(The story continued below begins in the previous post. If you’d like to read what will make this second installment clearer, click here.)
It wasn’t the first time, and it certainly wasn’t the last. The FBI “visited” our house on Dewey Avenue a number of times while I was growing up. And when they didn’t, we, at least, lived with the constant expectation that they might.
So much so that my father posted us kids regularly at windows on our third floor during times when raids seemed most likely, especially on weekends during football season, always on Super Bowl Sunday. My sisters and I acted as look-outs. Braided and skinned knee-ed, I was expected to spot government cars approaching and notify my dad.

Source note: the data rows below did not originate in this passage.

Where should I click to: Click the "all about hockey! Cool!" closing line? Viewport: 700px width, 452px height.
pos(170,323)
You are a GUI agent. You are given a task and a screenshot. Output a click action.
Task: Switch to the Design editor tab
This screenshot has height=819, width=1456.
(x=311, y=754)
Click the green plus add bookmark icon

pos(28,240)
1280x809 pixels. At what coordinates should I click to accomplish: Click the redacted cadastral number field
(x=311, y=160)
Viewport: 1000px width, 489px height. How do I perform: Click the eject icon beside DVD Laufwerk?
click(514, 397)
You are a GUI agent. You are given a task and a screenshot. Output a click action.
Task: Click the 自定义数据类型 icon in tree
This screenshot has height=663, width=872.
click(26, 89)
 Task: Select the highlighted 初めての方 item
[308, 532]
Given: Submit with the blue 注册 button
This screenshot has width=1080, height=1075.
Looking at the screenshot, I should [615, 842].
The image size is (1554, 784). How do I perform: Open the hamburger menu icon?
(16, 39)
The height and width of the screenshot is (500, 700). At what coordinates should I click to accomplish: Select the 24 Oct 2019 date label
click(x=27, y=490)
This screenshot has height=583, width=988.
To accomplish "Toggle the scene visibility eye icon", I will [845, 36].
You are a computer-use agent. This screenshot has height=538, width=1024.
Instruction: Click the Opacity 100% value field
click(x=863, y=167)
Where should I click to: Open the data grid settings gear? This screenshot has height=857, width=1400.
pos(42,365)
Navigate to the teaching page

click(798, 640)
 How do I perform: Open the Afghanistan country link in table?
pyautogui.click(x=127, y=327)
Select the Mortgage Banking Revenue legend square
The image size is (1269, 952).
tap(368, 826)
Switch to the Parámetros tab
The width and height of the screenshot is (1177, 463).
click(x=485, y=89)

The FBI always knocked down the door, but this advanced warning would have afforded him the time to flush offending documents down the drain before agents actually entered the house—had they ever chosen to come when we were actually watching. Ironically, we were always caught off guard.
Don’t ask me how my dad ended up in organized crime. Quite frankly, I don’t know. My father was Irish, not a single strand of Italian DNA wound its way through the twists and turns of his crime-inclined double helix. But it’s what Daddy “did for a living” for as far back as I can remember. I don’t recall ever knowing any other life. I don’t know what he may or may not have done besides “book-making,” but he was indicted by a number of Grand Juries while I was a kid and convicted of conspiracy by a federal court a year or two before he died. I frankly can’t imagine what Daddy might have done that threatened our government so seriously, but maybe it’s best that way—a whole new Mafia spin on ignorance being bliss.
But blissfully unaware is what I was. To me this man was simply my dad, and it was my daddy-adoring duty to do as I was told. Sometimes this meant watching for the FBI on weekends—other times, retrieving a metal money-box he kept hidden in the basement. To reach the latter, I had to climb on boxes of Christmas decorations—ornaments, tinsel, and special stars to top the tree. There in a cob-webbed corner above some heating ducts were tens of thousands of dollars, rubber-banded in dime-sized (thousand dollar) stacks.
This stash of cash Daddy earned “working” for a man who is currently the under-boss of the Pittsburgh crime family. That man and his brothers functioned as uncles in my life. Daddy didn’t have a father he ever really knew, so it seemed he found a family to belong to. That family just happened to be linked to the Gambinos. It always seemed to me that Daddy was one of those brothers—as Irish as they come. But it’s only the “I” in Irish that seemed to matter.
I, myself, only wanted to please my dad—do as he expected and what I could to help. I was an on-guard-girl—well-trained in the duties Daddy needed done. If watching from an upstairs window was what mattered, then window-watching was what I did.
It was a room with a view, at least, a view of the Pittsburgh underworld, as seen by one girl, pony-tailed among the Mafia.